• **Required work**: Leaving pictures aside, set down each line exactly, from the first line of the data to the line with "Singapore to send", both included.

━━ Input

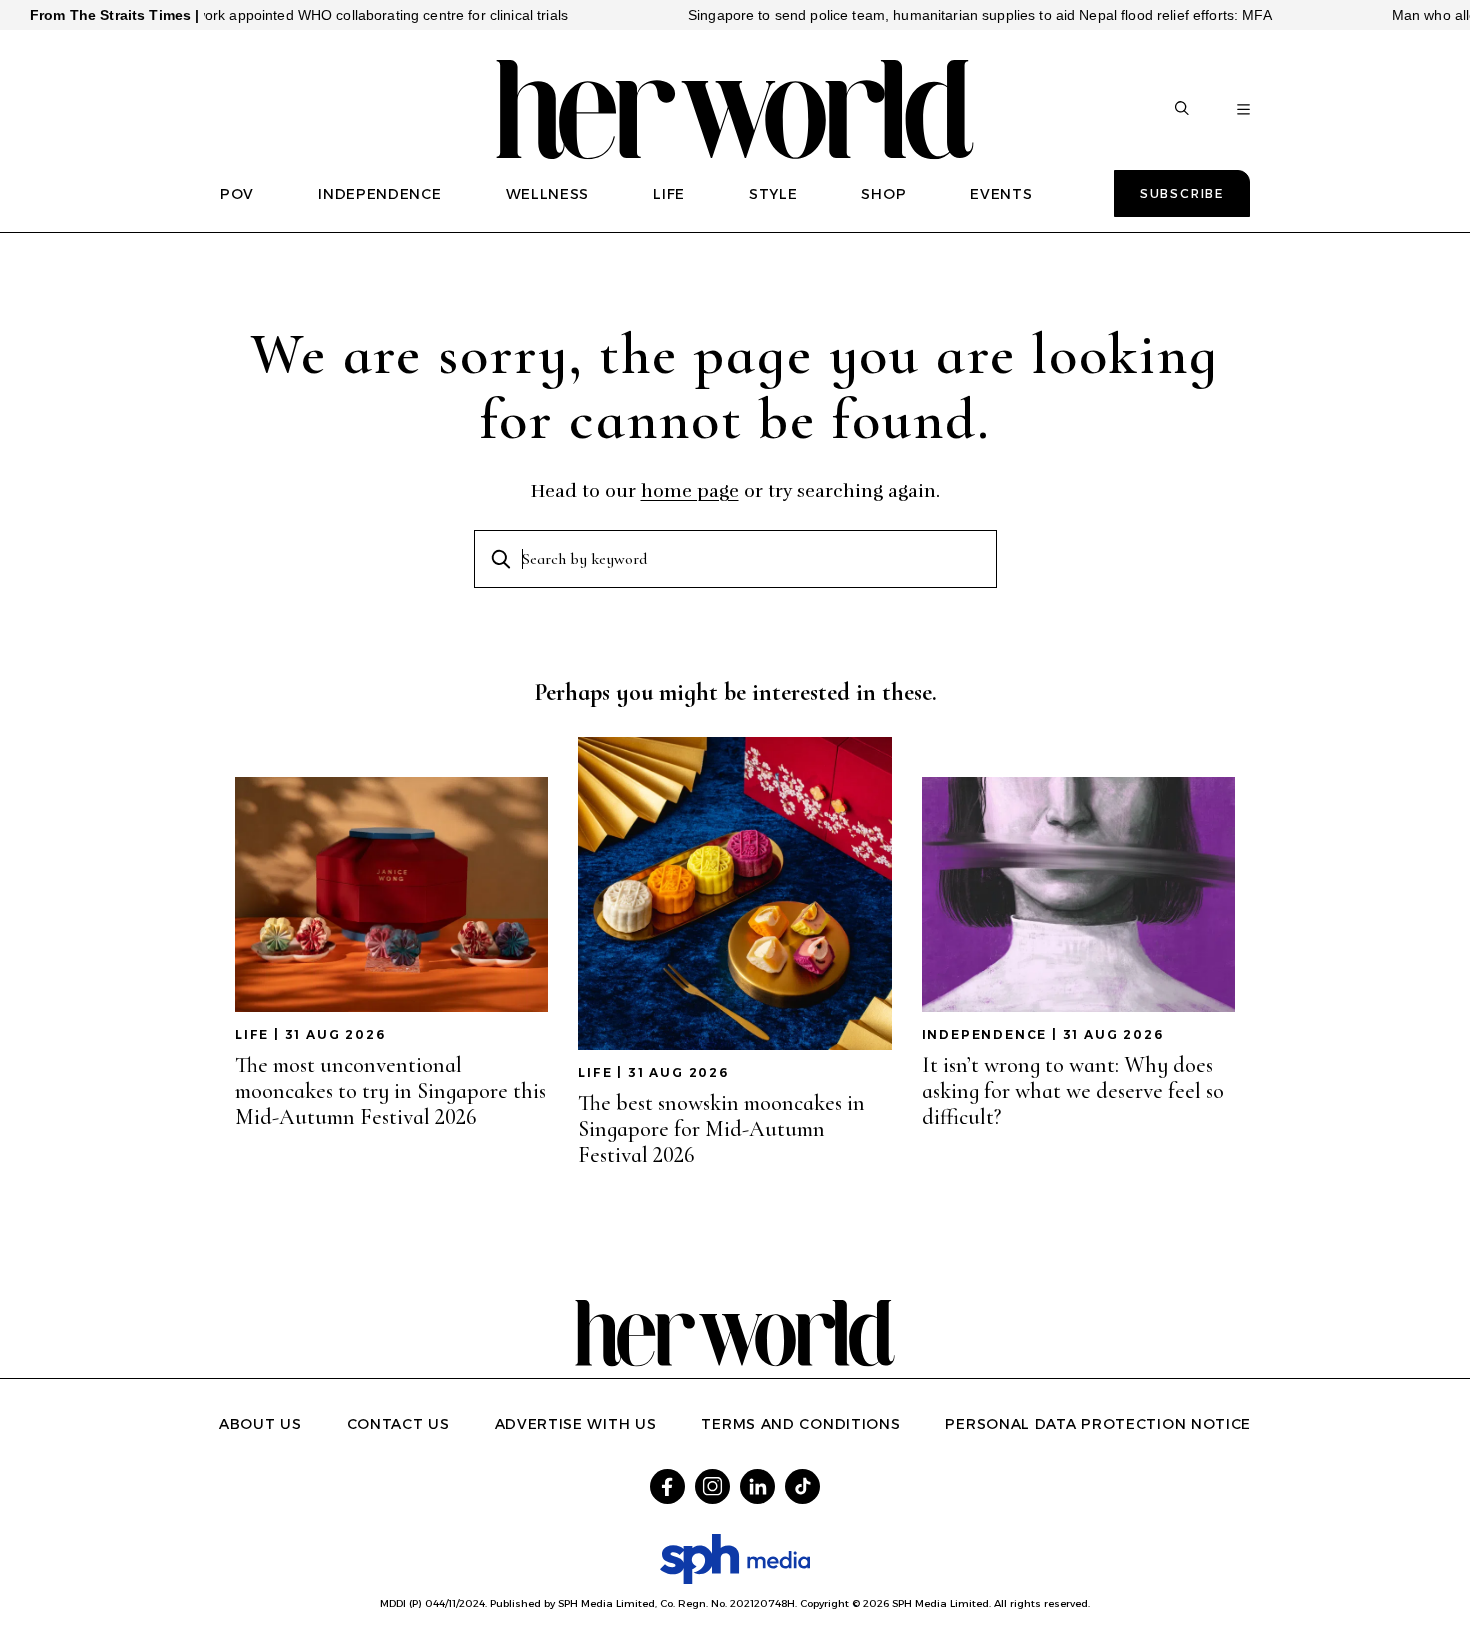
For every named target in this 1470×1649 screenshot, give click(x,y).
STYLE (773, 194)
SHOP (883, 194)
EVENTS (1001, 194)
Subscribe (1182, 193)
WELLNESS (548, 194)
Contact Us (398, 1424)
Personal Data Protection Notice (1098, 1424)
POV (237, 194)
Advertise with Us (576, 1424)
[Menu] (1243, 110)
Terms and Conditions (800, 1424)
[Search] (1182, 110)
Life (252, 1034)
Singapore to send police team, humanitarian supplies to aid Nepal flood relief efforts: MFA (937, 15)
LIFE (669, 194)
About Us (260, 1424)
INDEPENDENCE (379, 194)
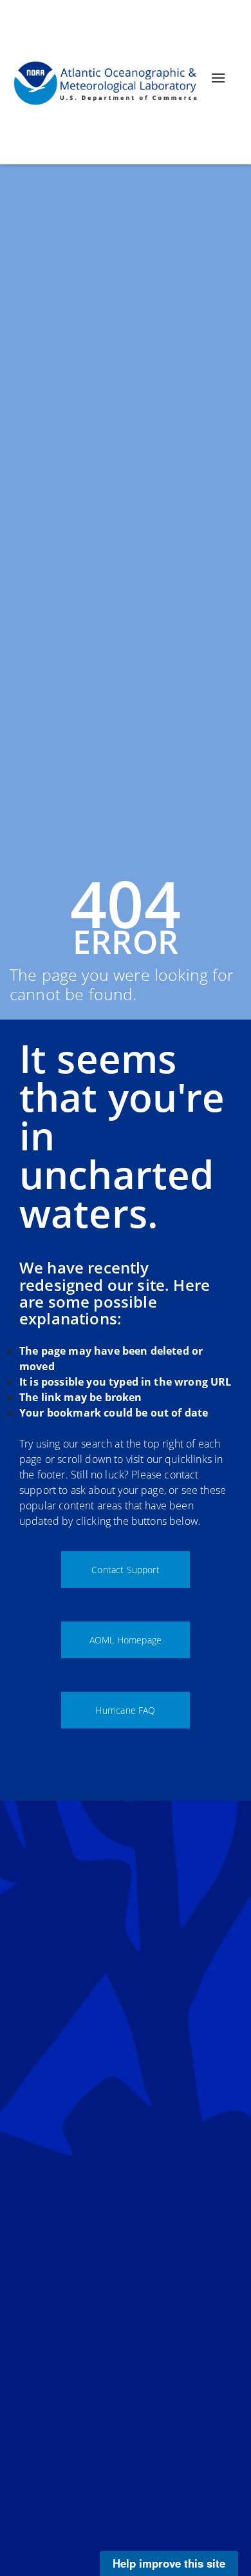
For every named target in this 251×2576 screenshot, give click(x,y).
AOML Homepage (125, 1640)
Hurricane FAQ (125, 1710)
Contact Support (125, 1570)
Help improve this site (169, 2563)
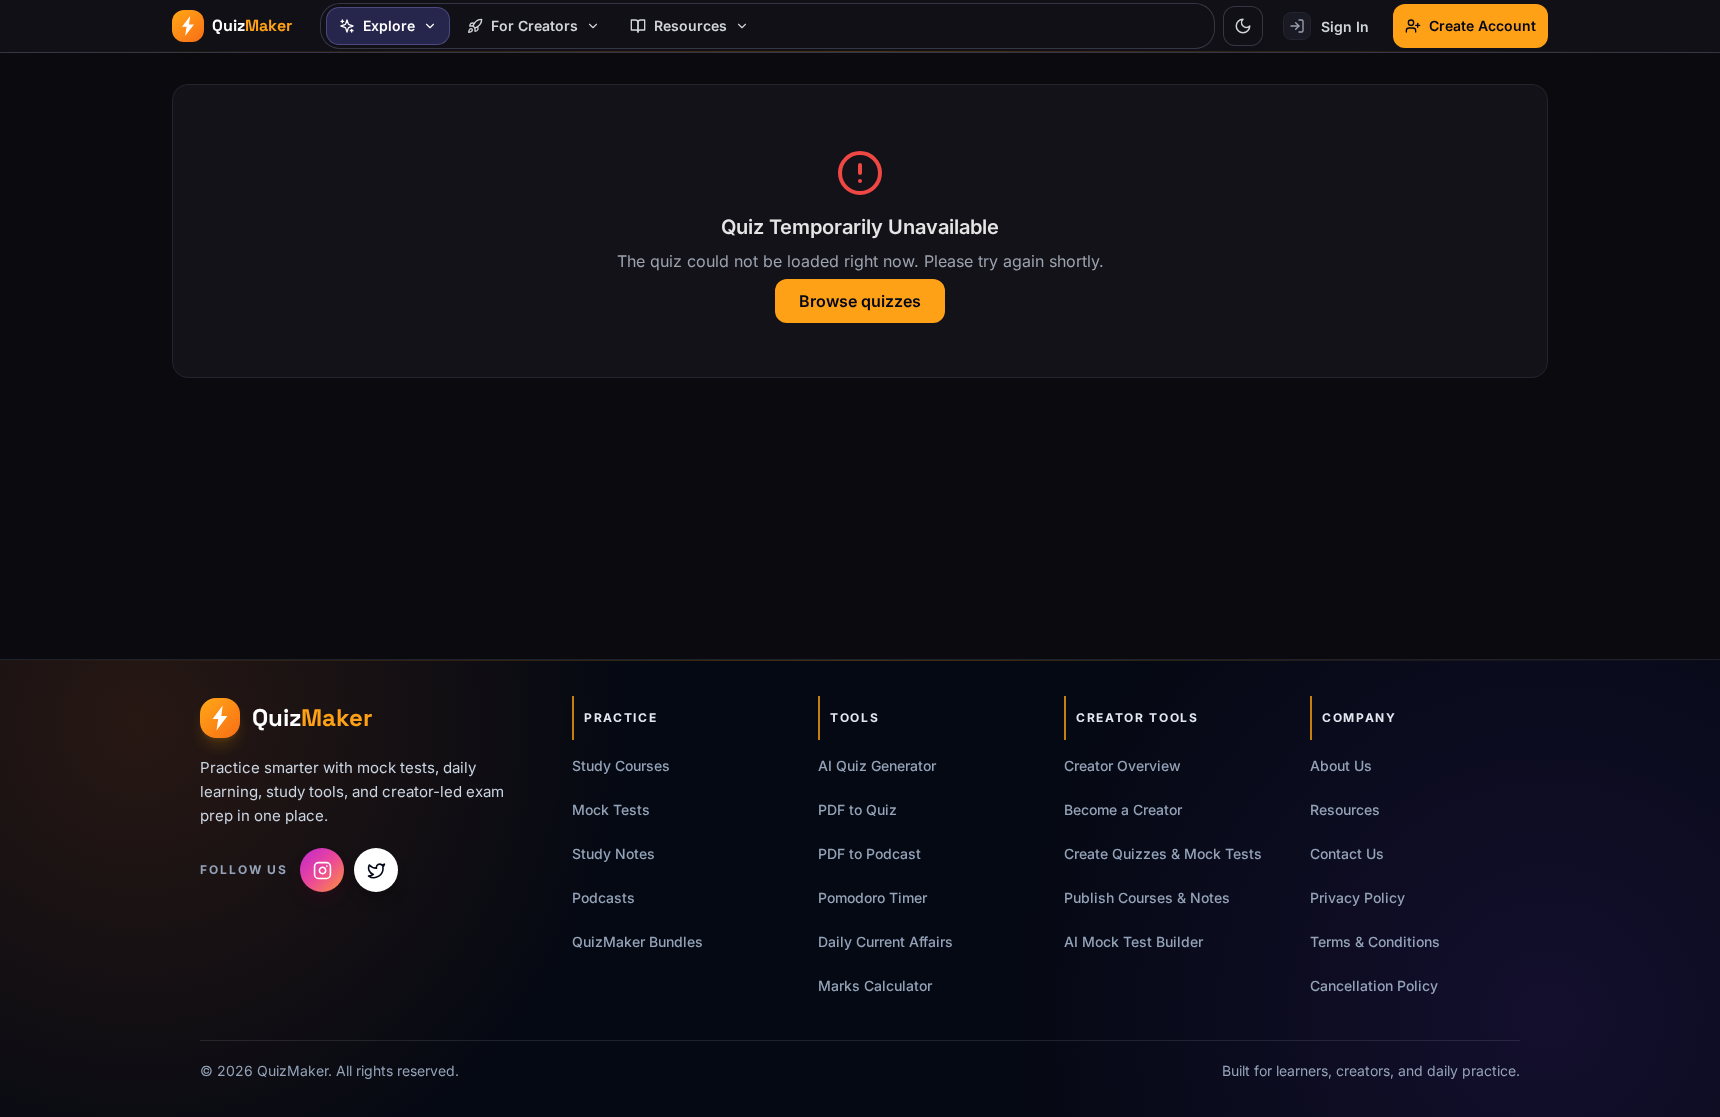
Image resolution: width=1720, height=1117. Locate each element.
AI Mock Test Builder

━━━━

• **Expected output**:
For every named target in this 1470×1649 screenshot, give click(x,y).
STYLE (773, 194)
SHOP (883, 194)
EVENTS (1001, 194)
Subscribe (1182, 193)
WELLNESS (548, 194)
Contact Us (398, 1424)
Personal Data Protection Notice (1098, 1424)
POV (237, 194)
Advertise with Us (576, 1424)
[Menu] (1243, 110)
Terms and Conditions (800, 1424)
[Search] (1182, 110)
Life (252, 1034)
Singapore to send police team, humanitarian supplies to aid Nepal flood relief efforts: MFA (937, 15)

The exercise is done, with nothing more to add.